Absolute poverty in Iran continues to grow
The number of people living in absolute poverty in Iran has been on the rise due to 40 years of government mismanagement and corruption which has left around 80% of Iran’s population in poverty.
The Iranian Parliament’s Research Center recently published a new report that examines absolute poverty in Iran’s provinces, and provides insight into this growing crisis.
The Iranian officials have avoided to speak to the results of “absolute” or “extreme” poverty, which is not just an adjective describing the severity of the situation — it has a defined meaning, as noted in a report published by the United Nations in 1995.
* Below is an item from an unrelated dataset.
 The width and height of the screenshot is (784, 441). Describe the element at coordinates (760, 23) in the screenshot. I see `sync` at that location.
“Absolute poverty is a condition characterized by severe deprivation of basic human needs, including food, safe drinking water, sanitation facilities, health, shelter, education and information. It depends not only on income but also on access to social services.” And the World Bank has set a more measurable standard for extreme poverty: Living on less than $1.90 a day (adjusted for inflation).
According to the report, 38.31 percent of the population of this province, or around 1.232 million people, live in absolute poverty.
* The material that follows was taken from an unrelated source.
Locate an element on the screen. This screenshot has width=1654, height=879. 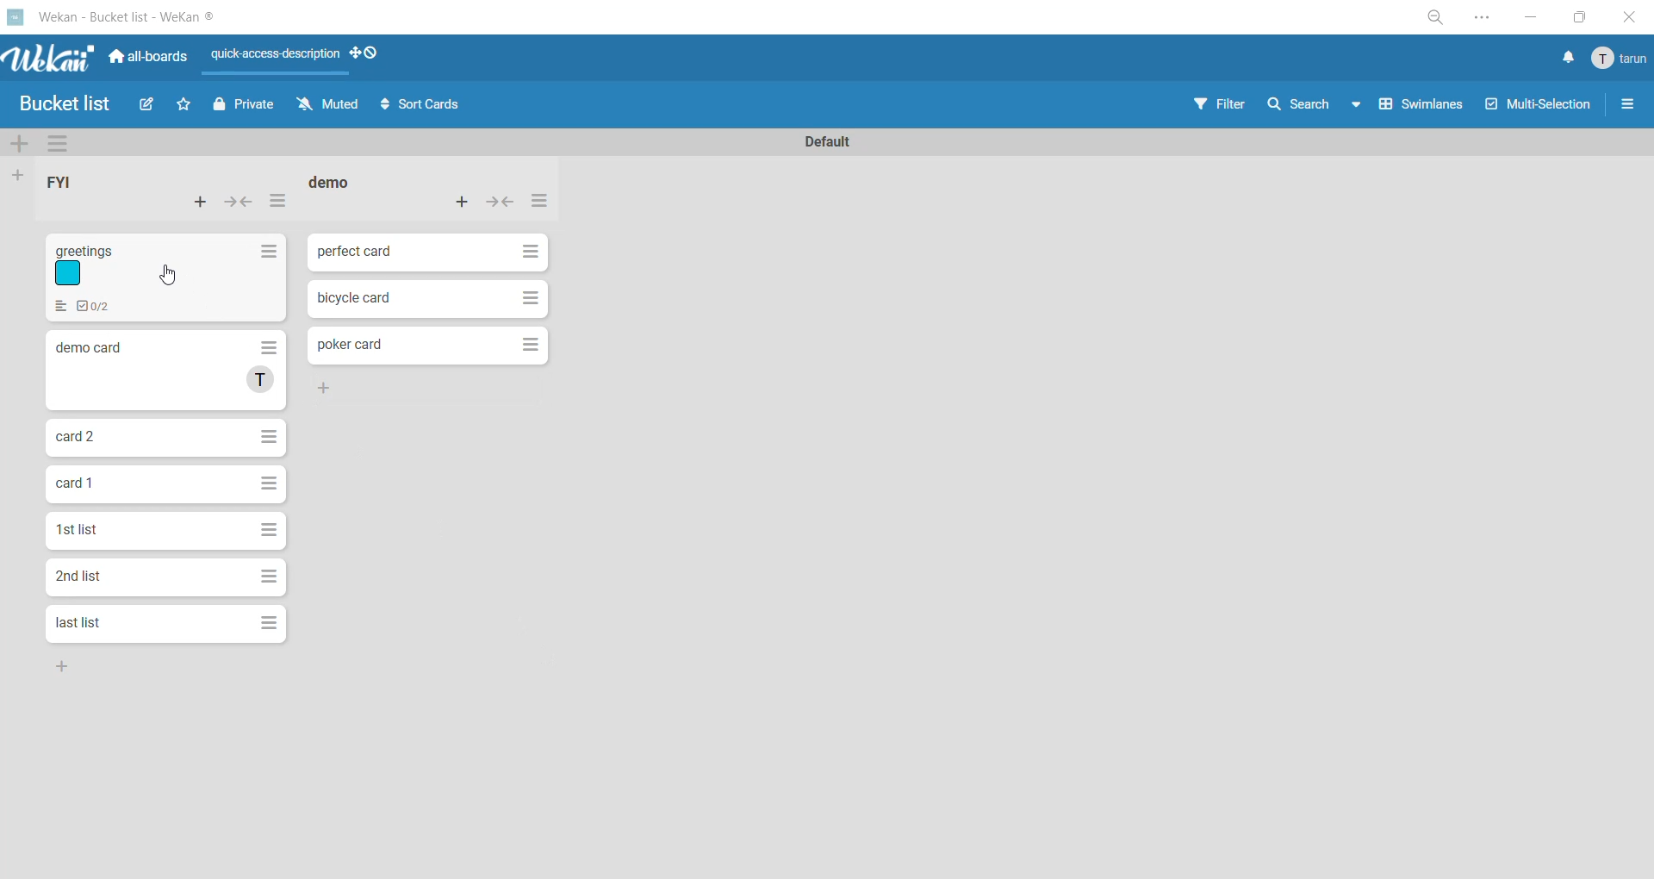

Next comes Kerman, Sistan and Baluchistan’s neighbor to the west, where 32.90 percent of the population, or around 1.311 million people, live in absolute poverty.
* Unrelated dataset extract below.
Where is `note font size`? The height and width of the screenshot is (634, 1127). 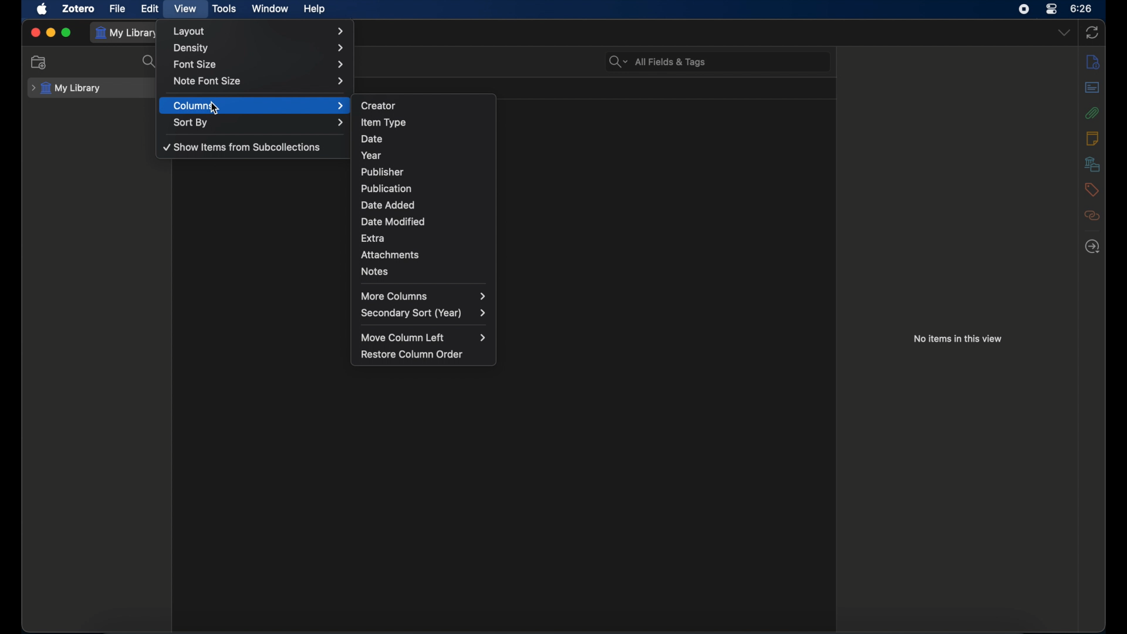
note font size is located at coordinates (258, 81).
In the northeastern province of Golestan, 30.68 percent, or some 646,000 people live in absolute poverty.
The most important religious city in Iran, Qom, has 29.96 percent of the population, or 476,000 people, living in a state of extreme poverty.
Religion appears to be an important factor for the extreme poverty of these provinces.
Much of the population is Sunni Muslim in the provinces of Sistan and Baluchistan, and Golestan. The report by the Parliament’s Research Center makes it official that poverty and margin-dwelling occurs in Sunni-majority regions.
Qom is the base for Iranian Shia seminaries, and home to many religious authorities and ayatollahs. Thousands of seminary students from across the country also live there, often in poor conditions. Qom was located in Tehran province until 1995, but under orders from Supreme Leader Ali Khamenei, Qom became part of a separate province. The area has a desert-like climate and inadequate infrastructure, and hasn’t the resources to address its problems.
A large number of destitute Afghan refugees has worsened the situation in Kerman, a province that also has poor infrastructure and little employment opportunity. The neighboring province of Hormozgan is home to a large population of Sunnis, and is the fifth poorest province in Iran. The parliamentary report states that 22.08 percent of the population of Hormozgan, or 496,000 people, live in absolute poverty.
The study finds that in 2016, the poverty line for an urban household of four was the highest in Tehran — 2.076 million tomans ($495) per month — as opposed to 983,000 tomans ($234) per month, which was the lowest poverty line among the urban areas.
The same difference was also true for rural areas. In the rural areas in the provinces of Tehran and the neighboring Alborz, the poverty line for a rural household of four was 1.167 tomans ($278) per month as opposed to 543,000 tomans ($130) in the most remote villages in Iran.
The research highlights statistics from 2016, so its concerning that poverty has worsened in the last two or three years. The newspaper Donya-e Eghtesad (“The World of Economy”) has attempted to bring some of the figures set out in the Research Center’s report up to date, and have concluded that inflation was 53 percent higher in the Iranian calendar month of Aban 1397 (October 23 – November 21, 2018) compared to the same month in 2016. Using this information, the newspaper claims that if adjusting the poverty line for inflation will make the poverty line for a family of four in the city of Tehran 3.18 million tomans ($757) per month. As for the poverty line for a rural household in the provinces of Tehran and Alborz, it is nearly 1.8 million tomans ($429) per month. For deprived villages such as those in the provinces of Sistan and Baluchistan, it is 831,000 tomans ($198).